The reply should hold every entry exactly as written and none of the pictures.

Dataset entries
BEGIN

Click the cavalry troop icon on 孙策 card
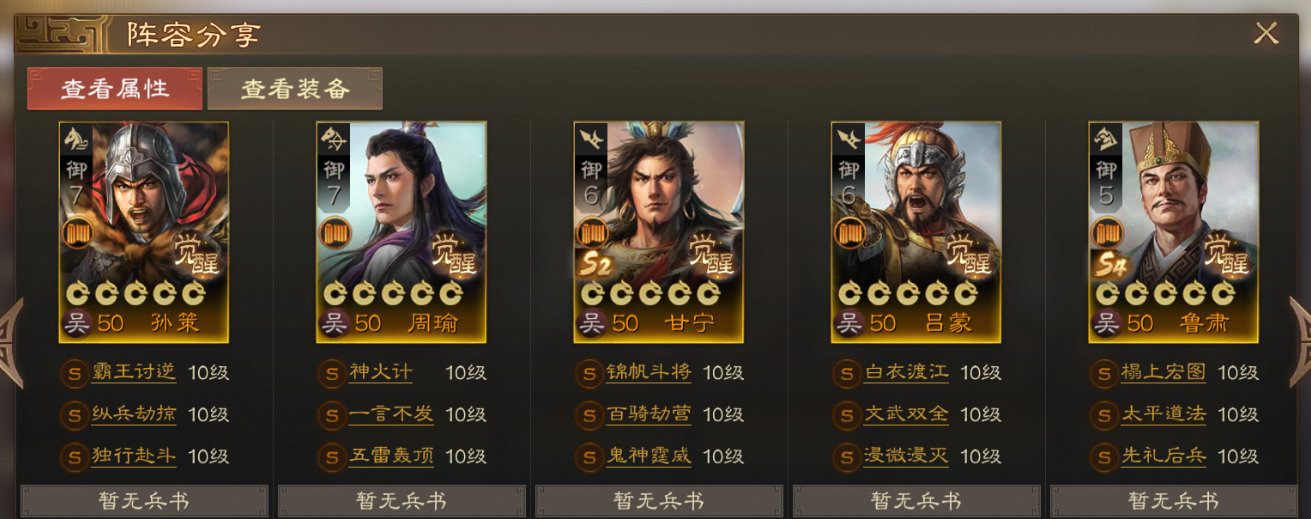The height and width of the screenshot is (519, 1311). click(75, 139)
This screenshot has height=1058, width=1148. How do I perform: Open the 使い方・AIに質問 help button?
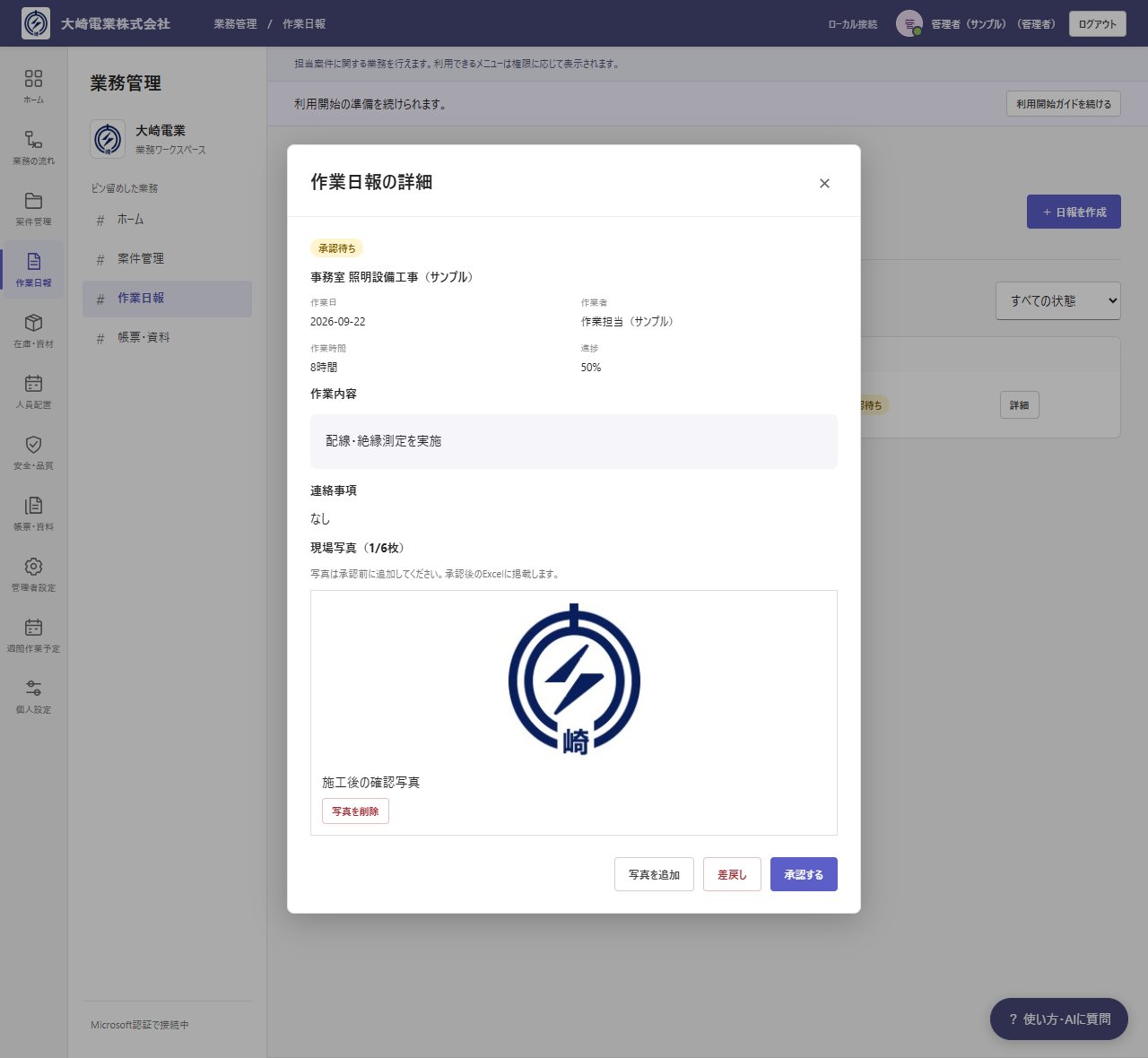point(1058,1019)
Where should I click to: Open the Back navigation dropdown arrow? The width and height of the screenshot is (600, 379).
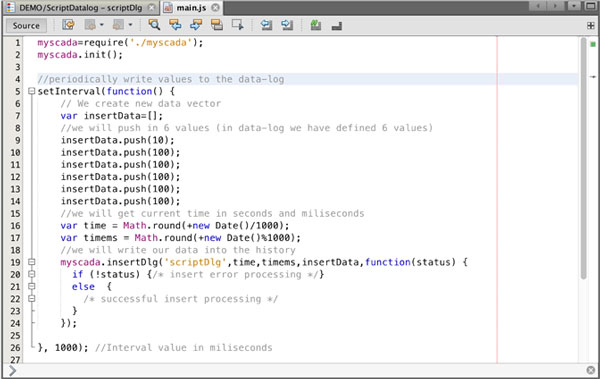pyautogui.click(x=102, y=25)
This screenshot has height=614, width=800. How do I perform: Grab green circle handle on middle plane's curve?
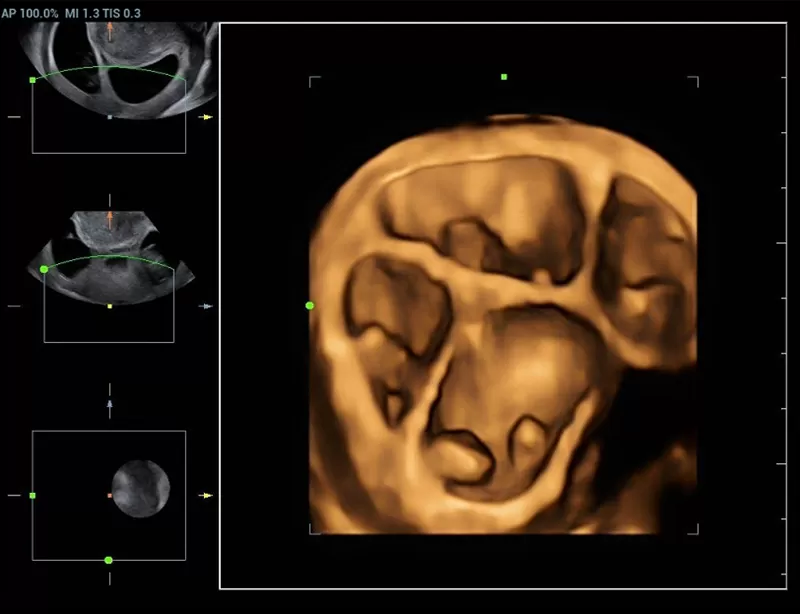[x=43, y=269]
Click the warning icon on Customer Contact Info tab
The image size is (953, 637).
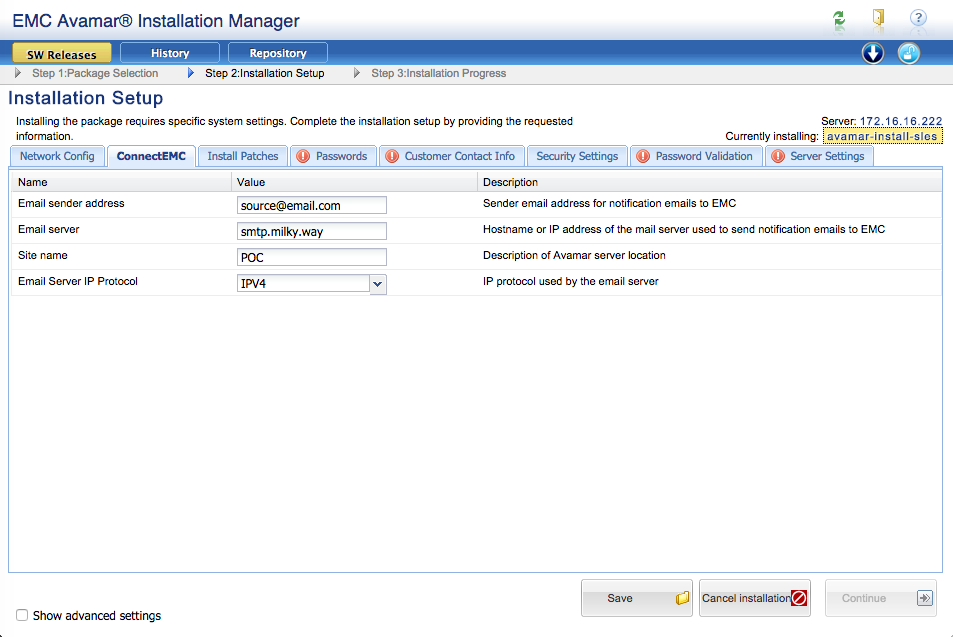click(392, 156)
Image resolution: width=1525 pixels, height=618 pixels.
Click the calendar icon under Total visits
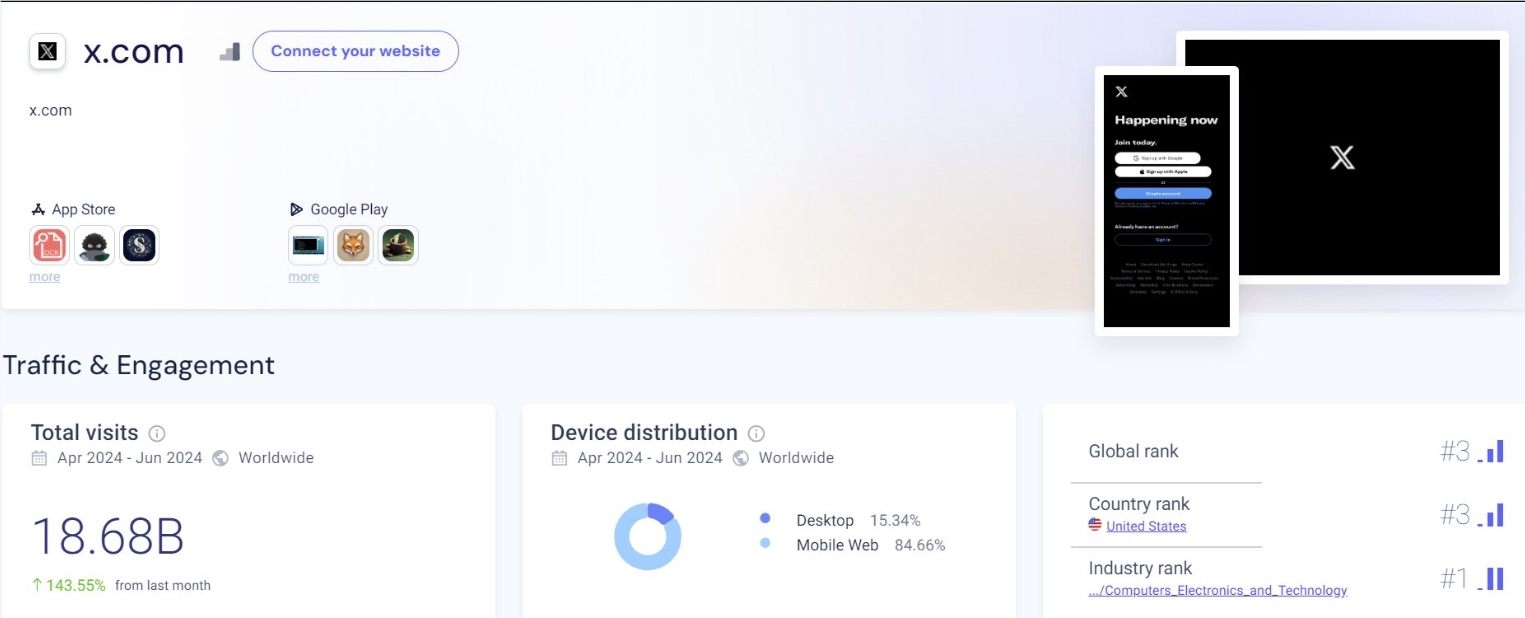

END

→ **TASK RESPONSE**:
Click the cavalry troop icon on 孙策 card
The height and width of the screenshot is (519, 1311). click(75, 139)
This screenshot has height=1058, width=1148. How do I perform: Open the 使い方・AIに質問 help button?
point(1058,1019)
Where should I click to: Open the Back navigation dropdown arrow? The width and height of the screenshot is (600, 379).
pyautogui.click(x=102, y=25)
This screenshot has height=614, width=800. How do I perform: Grab green circle handle on middle plane's curve?
[x=43, y=269]
Click the warning icon on Customer Contact Info tab
The image size is (953, 637).
click(392, 156)
Image resolution: width=1525 pixels, height=618 pixels.
Click the calendar icon under Total visits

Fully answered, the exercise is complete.